Al termine della Seconda guerra mondiale, di conseguenza, nel contesto – spesso tragico, come nel caso della famiglia Terrusi qui riportato in Ritorno al Paese delle Aquile – che si avvia a dividere il mondo nell’ordine bipolare della Guerra Fredda, Enver Hoxha instaura il regime comunista da lui dominato per circa quarant’anni, che costringe gli albanesi al silenzio e alla totale chiusura verso l’esterno. Ci troviamo in assoluto dinanzi al periodo di minore intensità nelle relazioni italo-albanesi: in tal senso rapporti sono mantenuti in quegli anni soprattutto da gruppi politici italiani extra-parlamentari che vanno vantando illusorie affinità ideologiche con determinate esperienze del campo socialista, come descritto da Andrea Carteny e Giulia Giustizieri (Alle origini della lotta al revisionismo sovietico. Il sostegno albanese ai gruppi marxisti-leninisti di ispirazione maoista).
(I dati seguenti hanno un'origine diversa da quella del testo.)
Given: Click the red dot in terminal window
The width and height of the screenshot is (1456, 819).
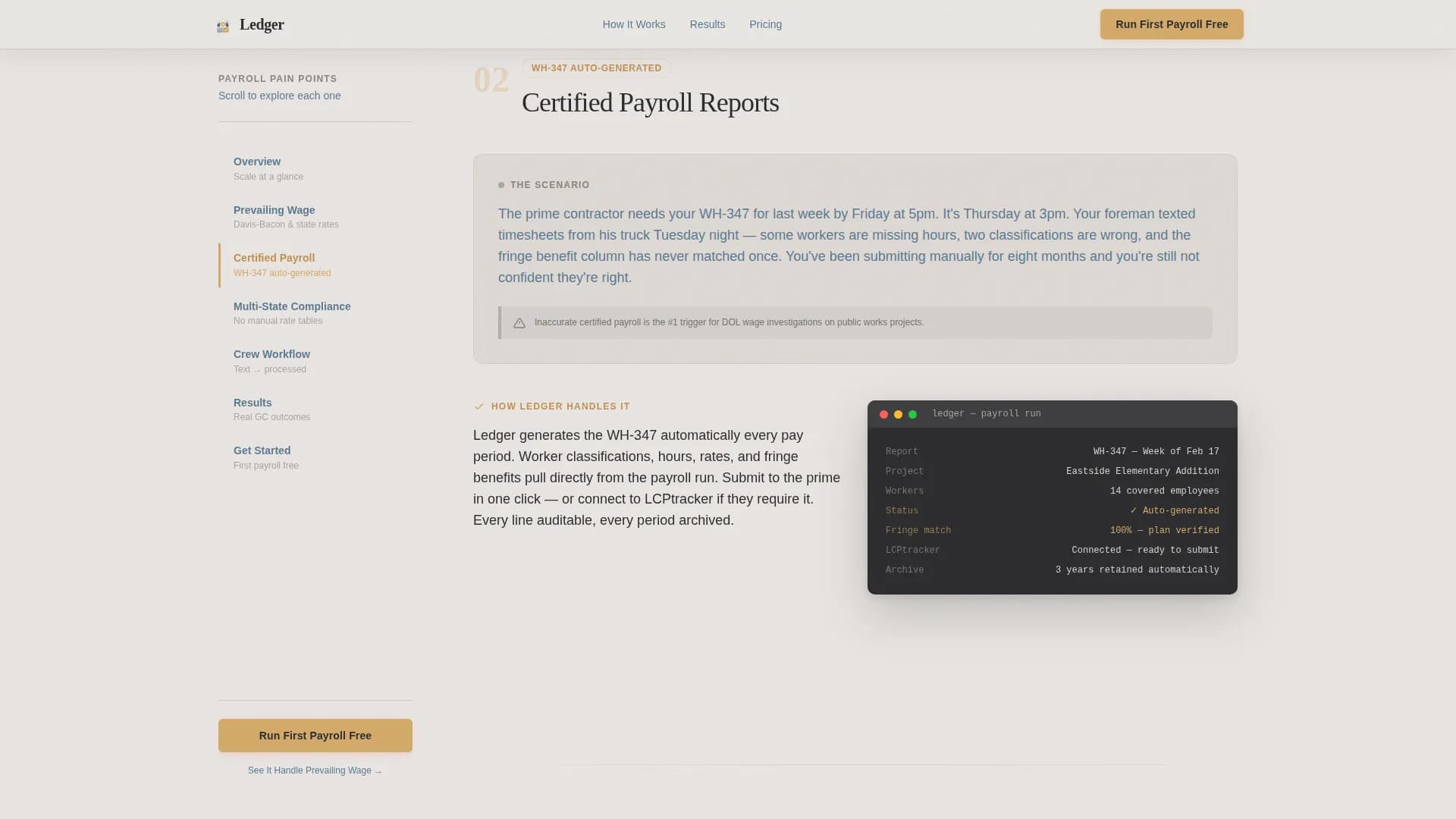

Il regime albanese negli ultimi anni vive una parziale apertura con Ramiz Alia, il delfino di Hoxha, nella consapevolezza di non poter ulteriormente deteriorare i rapporti con l’Italia e con gli altri Stati nei quali si spera per una concreta cooperazione economica; ma è soprattutto con la caduta del comunismo e l’inizio delle fughe degli albanesi nelle ambasciate straniere che l’Albania si ripropone nel contesto internazionale. Tali fughe hanno avuto principalmente nell’Italia la “terra promessa”, collegandosi idealmente a quelle avvenute nell’epoca moderna e in minor parte nel corso del XIX e del XX secolo, ma dividendo al tempo stesso l’opinione pubblica italiana tra l’esser favorevole ad un’accoglienza umanitaria e la richiesta di una maggiore severità nel controllare gli ingressi. Come attesta il contributo di Franco Pittau e Antonio Ricci (Gli albanesi in Italia. Oltre vent’anni prima della tranquillità) oggi la questione dell’immigrazione

albanese in Italia sembra sulla via della definitiva soluzione e gli immigrati albanesi di un tempo risultano nella maggior parte dei casi elementi pienamente integrati nella società italiana. A sua volta l’Albania negli ultimi vent’anni è stata al centro dell’interesse economico degli imprenditori italiani in cerca di nuovi spazi e aree di investimento. Gli anni Novanta hanno dunque condotto ad una nuova e positiva era nelle relazioni italo-albanesi, riportando l’Italia – promotrice tra l’altro del’integrazione europea dei Paesi dei Balcani occidentali (si veda in merito il contributo di Emanuela C. Del Re, L’Albania nei prossimi cento anni. Una visione strategica dall’Europa) – all’inevitabile ruolo di partner strategico più importante per l’Albania, nell’ambito istituzionale, economico e sociale.